> _Questions to answer_:
**1.** In the blog excerpt about Raye's music and anxiety, what originally triggered the writer's OCD?
**2.** Write the next part of the blog excerpt about Raye's music and anxiety, picking up after its final sentence.

If you’re a highly sensitive person, you’re like also very concerned about events in our world. And I believe that if you’re not, you’re likely just numb at this point. There’s so much heartache, all of the time, and media companies quite literally prey on this for their success.
But not Raye. If you feel like you need someone else who get’s it, this is your girl.
why is this resonating with me right now?
My OCD was originally triggered because of fear that the world was going to end. That was my doom cycle of obsessions. As you can imagine, health anxiety from the pandemic has been difficult over the past few years, but this has not been acting alone. My Environmental Anxiety has been so real.
I deeply appreciate how this song recognizes the complexities and intersectional nature of so many issues in our society.
It’s just really great art, honestly.
“t's that time of year again, where I see the family that I've never really met. It's time to play the role again, the one I never asked to be in, to be in.”
I’m having a bit of a harder time with my identity lately (actually, when am I not?) so I’m not going to say much on this song. I’m grateful for my family and chosen family’s love, but it can still just be really hard out here.

> _Given data_:
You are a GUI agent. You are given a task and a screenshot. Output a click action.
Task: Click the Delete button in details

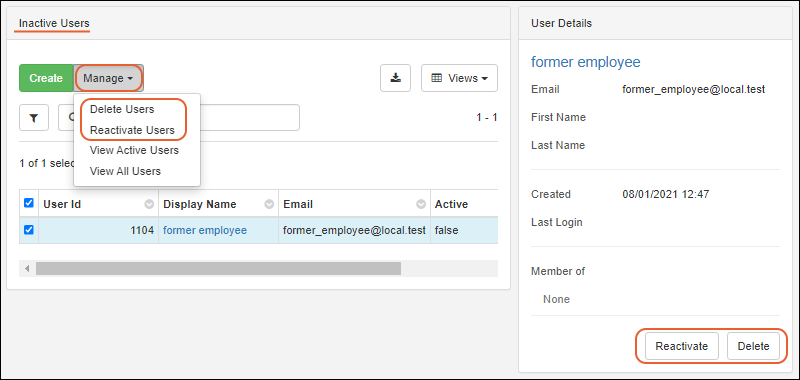[x=754, y=346]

> _Task-by-task outputs_:
**1.** A fear that the world was going to end.

**2.**
I hope this song, in particular, reaches people who need it.
“Sleepwalkin' through my youth, I can't remember half of my life. All the stories they said I was there for, got lost while I was tryna stay alive.”
This is a heavy section and song, so you’ve been warned! But it’s also so relevant for the kids like me who were so sensitive and emotional and didn’t know how to live with it when in their youth.
Julia explains in an interview with Headliner Mag, “In high school, I was so afraid of my own shadow, I couldn't talk to people – I couldn't make eye contact. I did everything I could to stay under the radar.”
“Ever since I started putting music out, it has brought out a whole new side to me. It's made me more in touch with my own voice and allows me to speak out about things that I've been through.”
And we can all benefit from this voice of hers! Give it a listen, and see if it brings any nostalgia for you.
why is this resonating with me right now?
The chorus of this song talks about having so many truths and secrets that you want to share with someone you love but not having the capacity for it. I think this is really resonating with me because at this point in my life, with knowledge of my BPD all-or-nothing thought patterns impacting my perspectives still, I don’t know how I’ll make space for someone again.
I’ve used up a lot of love on people that needed more of me then I should have given. I’m not sure quite yet how I’ll find the capacity to do it all over again.
“When I lie up at night truth isn’t hard to find. Wake up and live with it - cognitive dissonance.”
If this is a new psychology term for you - prepare to have your mind absolutely blown. This may be a new name for you, too, but you’ve likely heard her sounds on TikTok many times without knowing.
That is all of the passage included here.